Preparations for the future

With no one to hand over his empire to, Wellcome used his last years to consolidate his various enterprises and make suitable arrangements for mankind to benefit from his life’s work. In 1924, he established The Wellcome Foundation Limited, a private limited company, which brought together his non-commercial and commercial interests under a single corporate umbrella. In 1931, the construction began of the Wellcome Research Institution on Euston Road, designed to house his research laboratories and collections. It was completed in 1932, renamed the Wellcome Building in 1955, and now houses Wellcome Collection. In his will, signed on 29 February 1932, Wellcome vested the entire share capital of his company, The Wellcome Foundation Limited, to the Wellcome Trust. The appointed Trustees would be charged with spending the income according to Sir Henry’s wishes. Four years later, on 25 July 1936, Henry Wellcome died, aged 82, at the London Clinic. He was cremated at Golders Green and in 1987 his ashes were buried in the churchyard of St Paul’s Cathedral…

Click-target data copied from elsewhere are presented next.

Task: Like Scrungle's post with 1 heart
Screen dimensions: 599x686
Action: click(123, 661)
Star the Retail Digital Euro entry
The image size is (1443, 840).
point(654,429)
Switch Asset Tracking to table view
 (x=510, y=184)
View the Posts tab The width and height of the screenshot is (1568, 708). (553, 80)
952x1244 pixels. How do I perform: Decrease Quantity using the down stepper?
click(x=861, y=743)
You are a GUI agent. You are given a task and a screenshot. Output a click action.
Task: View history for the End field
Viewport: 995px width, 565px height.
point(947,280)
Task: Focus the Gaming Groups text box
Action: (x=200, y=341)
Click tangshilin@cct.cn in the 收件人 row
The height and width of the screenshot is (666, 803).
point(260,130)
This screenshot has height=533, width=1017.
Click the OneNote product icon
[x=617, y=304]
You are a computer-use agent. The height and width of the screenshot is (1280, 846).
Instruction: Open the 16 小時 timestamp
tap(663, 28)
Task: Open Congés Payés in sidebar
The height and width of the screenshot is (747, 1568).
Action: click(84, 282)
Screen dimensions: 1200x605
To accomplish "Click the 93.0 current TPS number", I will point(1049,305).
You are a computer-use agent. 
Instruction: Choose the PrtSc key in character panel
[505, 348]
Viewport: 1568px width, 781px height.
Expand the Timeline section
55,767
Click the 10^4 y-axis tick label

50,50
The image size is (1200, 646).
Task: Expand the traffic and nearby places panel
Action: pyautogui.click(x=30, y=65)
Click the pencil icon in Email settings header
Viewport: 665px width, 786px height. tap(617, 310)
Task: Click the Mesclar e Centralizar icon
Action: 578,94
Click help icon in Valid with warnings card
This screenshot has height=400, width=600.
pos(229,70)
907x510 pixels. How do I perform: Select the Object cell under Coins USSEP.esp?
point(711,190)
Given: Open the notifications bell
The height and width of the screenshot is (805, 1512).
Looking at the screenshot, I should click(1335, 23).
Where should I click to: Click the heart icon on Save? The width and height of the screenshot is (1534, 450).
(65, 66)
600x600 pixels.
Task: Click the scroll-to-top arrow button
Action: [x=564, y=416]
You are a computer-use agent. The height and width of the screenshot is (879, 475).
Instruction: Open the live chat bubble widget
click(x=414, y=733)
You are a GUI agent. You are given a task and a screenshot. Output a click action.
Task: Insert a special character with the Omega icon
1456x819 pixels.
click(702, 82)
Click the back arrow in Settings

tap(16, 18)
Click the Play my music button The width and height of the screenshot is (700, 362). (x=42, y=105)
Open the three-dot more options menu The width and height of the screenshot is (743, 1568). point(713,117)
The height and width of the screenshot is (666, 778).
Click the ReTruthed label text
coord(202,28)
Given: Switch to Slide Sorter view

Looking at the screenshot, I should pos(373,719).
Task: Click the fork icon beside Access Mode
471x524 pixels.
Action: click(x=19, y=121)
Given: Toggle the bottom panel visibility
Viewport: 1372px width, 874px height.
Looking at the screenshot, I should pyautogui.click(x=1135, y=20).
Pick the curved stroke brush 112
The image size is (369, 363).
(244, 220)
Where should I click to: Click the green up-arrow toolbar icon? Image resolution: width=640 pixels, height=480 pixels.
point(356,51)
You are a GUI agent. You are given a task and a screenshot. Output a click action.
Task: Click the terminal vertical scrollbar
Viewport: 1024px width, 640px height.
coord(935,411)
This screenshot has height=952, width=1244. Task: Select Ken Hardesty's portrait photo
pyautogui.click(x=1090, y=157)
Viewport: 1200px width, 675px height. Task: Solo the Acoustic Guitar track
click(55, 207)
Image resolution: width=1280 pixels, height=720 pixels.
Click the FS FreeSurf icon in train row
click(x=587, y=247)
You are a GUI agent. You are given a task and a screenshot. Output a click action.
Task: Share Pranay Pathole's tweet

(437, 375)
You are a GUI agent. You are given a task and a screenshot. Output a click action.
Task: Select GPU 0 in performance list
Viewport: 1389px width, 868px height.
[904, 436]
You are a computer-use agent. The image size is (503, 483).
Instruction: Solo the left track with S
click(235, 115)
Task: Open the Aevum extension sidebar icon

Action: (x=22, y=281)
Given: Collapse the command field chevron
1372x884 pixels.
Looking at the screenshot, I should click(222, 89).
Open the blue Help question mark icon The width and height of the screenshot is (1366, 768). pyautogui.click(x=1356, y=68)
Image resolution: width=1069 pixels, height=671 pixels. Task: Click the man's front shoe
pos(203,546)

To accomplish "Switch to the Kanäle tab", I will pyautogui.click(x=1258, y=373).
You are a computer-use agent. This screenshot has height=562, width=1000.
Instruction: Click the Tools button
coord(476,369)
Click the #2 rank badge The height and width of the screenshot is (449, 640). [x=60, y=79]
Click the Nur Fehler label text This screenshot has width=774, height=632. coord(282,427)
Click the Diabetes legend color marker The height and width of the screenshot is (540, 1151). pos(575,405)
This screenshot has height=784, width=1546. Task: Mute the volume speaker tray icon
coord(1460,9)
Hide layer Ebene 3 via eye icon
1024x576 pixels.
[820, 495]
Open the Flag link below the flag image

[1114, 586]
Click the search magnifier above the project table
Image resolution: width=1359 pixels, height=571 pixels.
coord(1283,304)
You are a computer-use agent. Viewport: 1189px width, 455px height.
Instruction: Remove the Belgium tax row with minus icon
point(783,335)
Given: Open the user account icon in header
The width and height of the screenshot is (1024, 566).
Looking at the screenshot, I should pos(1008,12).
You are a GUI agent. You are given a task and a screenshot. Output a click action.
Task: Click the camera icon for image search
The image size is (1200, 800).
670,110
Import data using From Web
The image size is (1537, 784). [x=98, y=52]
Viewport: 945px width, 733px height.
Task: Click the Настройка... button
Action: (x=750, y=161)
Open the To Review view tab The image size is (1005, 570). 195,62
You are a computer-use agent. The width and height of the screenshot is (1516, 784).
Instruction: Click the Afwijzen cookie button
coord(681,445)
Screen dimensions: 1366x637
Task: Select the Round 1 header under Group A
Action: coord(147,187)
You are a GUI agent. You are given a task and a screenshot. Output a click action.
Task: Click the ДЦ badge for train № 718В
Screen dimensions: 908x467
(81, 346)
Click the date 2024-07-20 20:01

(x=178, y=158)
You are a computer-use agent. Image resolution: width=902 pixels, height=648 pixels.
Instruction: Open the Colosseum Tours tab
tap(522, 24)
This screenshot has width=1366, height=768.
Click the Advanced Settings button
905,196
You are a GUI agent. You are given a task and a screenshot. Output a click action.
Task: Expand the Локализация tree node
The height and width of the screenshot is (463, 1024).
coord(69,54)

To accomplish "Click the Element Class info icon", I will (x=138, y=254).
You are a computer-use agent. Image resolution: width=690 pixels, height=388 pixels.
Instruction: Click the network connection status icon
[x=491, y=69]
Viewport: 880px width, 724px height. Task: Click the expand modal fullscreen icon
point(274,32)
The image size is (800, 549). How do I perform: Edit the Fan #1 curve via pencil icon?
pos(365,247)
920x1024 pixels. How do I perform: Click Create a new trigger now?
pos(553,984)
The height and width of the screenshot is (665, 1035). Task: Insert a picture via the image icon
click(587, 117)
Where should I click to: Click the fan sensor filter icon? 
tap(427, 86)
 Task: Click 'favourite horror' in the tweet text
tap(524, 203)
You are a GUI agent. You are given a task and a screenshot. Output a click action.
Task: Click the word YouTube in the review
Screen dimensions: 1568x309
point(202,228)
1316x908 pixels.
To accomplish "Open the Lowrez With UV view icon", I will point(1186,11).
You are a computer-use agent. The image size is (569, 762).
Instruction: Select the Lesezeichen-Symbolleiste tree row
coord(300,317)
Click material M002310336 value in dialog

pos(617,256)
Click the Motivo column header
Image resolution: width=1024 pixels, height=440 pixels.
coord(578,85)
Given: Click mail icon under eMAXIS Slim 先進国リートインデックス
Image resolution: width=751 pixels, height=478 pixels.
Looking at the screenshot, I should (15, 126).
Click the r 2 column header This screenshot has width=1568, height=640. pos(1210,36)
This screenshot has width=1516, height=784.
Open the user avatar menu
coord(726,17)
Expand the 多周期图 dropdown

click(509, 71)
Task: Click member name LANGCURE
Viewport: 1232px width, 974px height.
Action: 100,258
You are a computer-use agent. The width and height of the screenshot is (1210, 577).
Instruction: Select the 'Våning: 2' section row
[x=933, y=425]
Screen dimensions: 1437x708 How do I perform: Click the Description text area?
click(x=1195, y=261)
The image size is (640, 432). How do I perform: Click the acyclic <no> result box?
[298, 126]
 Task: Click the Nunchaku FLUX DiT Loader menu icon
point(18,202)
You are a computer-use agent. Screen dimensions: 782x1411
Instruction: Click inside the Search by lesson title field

And what came of his company?
He founded the pharmaceutical company Burroughs Wellcome & Company with his colleague Silas Burroughs, which is one of the four large companies that merged to form GlaxoSmithKline. In addition, he left a large amount of capital for charitable work in his will, which was used to form the Wellcome Trust, one of the world’s largest medical charities. He was a keen collector of medical artifacts.
The ironies in this story are too numerous to count. That a leading Data Transparency activist is a Wellcome research fellow in epidemiology is just a notable fact – Goldacre leading a fight against the misadventures of the pharmaceutical industry Henry Wellcome put on the map, negotiating with GSK, the heir to Wellcome’s company. That just has to be interesting piece of history – whether it means anything or not – and a fine thing to nose around in on a snowed in evening in Dixie…
    January 29, 2014 | 7:31 AM

    I’ll continue to devote an enormous amount of unpaid time and effort, outside my normal work, at probable risk to my medical career, campaigning to fix this problem. You and your friends will no doubt continue writing weird posts like this to derail and slow things down. If historians ever do look back at the road blocks to addressing data transparency, as you suggest they will, I don’t know how they will judge either of us, or anyone else.

    January 29, 2014 | 9:54 AM

    Read it again Ben!
    I’m your biggest fan, as is my blog. It’s called TRANSPARENCY.
    And it’s not fire, ready, aim, it’s ready, aim, fire.


    January 29, 2014 | 11:14 AM

    ok, sorry sorry, misjudged!

    January 29, 2014 | 3:00 PM

    We all love you, Ben, second only to Sherlock!